As conversas eram muitas, falamos sobre a escola, minha avó contava como os primos de fora
eram cuidadosos e generosos, minha mãe falava sobre os problemas no trabalho, minha irmã
sentada mexendo nas unhas e meu pai tentava sintonizar um radinho de pilhas para escutar o
resultado do jogo do São Gabriel F.C que na ocasião estava jogando contra o Guarani de Bagé.
Esses momentos não eram muito rotineiros, mas lembro que sempre apreciei muito quando
aconteciam, mas isso só era possível quando o sexto membro da família se calava, a TV.
Já fazia 4 horas sem luz quando ela finalmente voltou.

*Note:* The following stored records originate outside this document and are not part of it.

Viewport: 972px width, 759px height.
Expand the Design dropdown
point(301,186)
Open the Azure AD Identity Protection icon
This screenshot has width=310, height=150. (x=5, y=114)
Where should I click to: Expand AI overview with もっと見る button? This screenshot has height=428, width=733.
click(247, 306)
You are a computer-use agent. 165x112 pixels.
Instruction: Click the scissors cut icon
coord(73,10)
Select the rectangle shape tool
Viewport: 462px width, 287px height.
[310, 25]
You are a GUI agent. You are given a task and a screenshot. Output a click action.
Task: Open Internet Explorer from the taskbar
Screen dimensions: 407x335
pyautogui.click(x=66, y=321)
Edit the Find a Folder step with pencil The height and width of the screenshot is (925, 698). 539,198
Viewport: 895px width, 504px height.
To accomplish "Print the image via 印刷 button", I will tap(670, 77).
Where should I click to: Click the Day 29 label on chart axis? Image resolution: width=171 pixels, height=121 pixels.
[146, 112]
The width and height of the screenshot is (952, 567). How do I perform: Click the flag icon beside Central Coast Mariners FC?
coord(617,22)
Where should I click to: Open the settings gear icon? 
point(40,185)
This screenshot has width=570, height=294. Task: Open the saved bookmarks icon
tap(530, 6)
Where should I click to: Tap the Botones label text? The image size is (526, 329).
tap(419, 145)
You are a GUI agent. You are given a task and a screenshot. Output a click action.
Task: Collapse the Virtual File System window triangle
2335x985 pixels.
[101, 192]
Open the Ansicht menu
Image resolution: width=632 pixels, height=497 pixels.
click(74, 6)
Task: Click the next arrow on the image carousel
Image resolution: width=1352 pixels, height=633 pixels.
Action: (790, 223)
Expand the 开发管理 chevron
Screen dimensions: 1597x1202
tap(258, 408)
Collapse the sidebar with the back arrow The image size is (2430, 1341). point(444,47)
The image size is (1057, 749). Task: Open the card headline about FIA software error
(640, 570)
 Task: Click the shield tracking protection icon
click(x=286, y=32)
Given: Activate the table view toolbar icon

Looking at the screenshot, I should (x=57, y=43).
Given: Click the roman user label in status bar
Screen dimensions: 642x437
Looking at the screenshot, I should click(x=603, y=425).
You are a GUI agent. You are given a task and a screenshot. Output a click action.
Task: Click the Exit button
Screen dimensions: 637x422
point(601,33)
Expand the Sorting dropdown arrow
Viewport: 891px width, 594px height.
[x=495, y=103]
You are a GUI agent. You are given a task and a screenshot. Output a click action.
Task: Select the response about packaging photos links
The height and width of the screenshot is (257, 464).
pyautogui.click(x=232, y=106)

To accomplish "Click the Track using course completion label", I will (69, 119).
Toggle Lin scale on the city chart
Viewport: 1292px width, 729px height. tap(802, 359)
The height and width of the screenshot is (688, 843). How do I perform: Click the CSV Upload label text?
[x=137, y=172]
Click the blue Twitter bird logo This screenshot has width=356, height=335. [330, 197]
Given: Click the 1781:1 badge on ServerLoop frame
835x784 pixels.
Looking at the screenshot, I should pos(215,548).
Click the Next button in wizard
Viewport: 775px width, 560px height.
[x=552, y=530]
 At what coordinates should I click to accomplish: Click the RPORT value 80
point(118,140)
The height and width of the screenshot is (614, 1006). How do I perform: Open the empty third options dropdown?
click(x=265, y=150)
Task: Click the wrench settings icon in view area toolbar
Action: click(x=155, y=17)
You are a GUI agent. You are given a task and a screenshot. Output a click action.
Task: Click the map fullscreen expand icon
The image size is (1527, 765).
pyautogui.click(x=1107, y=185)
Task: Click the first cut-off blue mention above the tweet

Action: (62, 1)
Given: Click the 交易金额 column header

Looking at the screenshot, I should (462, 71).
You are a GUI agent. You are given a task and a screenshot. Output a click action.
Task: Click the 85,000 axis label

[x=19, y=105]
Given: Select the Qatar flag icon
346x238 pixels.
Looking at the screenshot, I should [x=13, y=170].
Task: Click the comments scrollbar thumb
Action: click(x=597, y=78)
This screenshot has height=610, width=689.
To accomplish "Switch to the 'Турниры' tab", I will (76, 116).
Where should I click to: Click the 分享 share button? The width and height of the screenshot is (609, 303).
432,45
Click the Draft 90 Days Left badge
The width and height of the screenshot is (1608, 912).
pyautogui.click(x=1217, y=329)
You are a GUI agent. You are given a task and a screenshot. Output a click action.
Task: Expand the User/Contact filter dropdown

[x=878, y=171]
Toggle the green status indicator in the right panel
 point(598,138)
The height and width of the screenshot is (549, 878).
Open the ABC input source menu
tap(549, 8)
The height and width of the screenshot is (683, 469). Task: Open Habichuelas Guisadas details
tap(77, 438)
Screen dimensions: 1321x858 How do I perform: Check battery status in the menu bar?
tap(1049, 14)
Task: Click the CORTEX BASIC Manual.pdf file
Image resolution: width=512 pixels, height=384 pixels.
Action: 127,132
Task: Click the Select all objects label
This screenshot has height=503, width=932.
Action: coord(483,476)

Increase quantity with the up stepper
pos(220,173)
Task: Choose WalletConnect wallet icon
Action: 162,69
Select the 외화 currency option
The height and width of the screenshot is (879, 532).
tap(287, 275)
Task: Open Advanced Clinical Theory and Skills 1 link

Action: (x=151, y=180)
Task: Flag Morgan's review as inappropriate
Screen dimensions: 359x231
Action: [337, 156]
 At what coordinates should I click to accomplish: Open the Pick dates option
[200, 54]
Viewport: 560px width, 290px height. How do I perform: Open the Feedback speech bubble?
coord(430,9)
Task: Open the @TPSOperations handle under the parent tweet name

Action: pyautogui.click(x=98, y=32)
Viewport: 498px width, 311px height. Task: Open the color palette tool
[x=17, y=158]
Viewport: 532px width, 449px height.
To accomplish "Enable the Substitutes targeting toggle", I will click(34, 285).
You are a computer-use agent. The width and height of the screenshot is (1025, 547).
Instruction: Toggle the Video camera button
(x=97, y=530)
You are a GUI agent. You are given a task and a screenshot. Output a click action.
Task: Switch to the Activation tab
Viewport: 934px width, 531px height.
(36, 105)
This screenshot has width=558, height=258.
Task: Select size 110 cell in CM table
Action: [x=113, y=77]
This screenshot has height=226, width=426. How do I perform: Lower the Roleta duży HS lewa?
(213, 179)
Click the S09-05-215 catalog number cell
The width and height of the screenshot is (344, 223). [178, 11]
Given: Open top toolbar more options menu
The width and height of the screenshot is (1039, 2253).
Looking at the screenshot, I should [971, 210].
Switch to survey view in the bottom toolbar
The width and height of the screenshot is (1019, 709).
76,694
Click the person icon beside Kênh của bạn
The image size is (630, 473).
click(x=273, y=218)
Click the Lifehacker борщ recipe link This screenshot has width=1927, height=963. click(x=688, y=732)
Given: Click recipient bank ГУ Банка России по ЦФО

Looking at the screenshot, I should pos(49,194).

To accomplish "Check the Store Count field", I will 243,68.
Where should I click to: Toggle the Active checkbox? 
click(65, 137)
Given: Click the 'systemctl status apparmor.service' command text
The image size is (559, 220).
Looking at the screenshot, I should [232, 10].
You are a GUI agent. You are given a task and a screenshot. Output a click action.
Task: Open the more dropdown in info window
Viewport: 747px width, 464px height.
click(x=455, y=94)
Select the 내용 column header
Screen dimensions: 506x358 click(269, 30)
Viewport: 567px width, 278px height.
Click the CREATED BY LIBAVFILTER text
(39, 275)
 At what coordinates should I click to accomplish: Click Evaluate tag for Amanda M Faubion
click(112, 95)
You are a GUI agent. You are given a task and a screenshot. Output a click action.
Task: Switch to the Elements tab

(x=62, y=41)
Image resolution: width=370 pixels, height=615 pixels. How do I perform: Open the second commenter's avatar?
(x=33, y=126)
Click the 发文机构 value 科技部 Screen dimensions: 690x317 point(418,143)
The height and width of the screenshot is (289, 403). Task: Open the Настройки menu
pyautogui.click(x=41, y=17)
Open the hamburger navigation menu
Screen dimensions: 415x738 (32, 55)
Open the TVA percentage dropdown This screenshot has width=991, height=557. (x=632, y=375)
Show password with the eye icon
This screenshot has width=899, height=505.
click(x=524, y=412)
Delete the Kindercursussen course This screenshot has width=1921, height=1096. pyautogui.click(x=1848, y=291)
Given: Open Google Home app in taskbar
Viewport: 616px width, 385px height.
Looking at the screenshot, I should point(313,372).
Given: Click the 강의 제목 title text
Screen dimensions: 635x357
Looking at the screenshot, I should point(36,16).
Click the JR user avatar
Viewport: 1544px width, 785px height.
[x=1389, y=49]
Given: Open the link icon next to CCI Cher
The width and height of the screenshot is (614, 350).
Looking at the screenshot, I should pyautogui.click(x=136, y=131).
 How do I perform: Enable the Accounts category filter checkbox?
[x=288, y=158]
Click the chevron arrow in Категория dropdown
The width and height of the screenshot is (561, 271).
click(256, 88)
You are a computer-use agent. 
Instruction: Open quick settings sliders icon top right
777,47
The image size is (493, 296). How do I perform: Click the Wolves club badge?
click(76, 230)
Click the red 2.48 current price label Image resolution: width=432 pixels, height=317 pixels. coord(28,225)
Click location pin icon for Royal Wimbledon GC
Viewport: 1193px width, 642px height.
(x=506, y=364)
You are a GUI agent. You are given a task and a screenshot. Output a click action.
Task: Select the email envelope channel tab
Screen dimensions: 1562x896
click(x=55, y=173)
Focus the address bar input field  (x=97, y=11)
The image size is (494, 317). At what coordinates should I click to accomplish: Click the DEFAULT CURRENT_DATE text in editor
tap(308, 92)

A tagarela incansável voltou
rapidamente a falar. – Espera a luz voltar direito, guria, vai queimar a TV desse jeito! – disse a
vó para minha Irmã, mas ela já estava sintonizada e falando novamente. As três mulheres da
casa se juntaram no sofá novamente, e eu, naquele dia, resolvi ficar sentado com o pai na
varanda. Ele não estava prestando muita atenção em mim, apenas quando precisava comentar
algum lance errado que o deixava furioso – bando de perna de pau, parece que estão jogando
amarrados! – disse ele enquanto me olhava e tirava o rádio do ouvido.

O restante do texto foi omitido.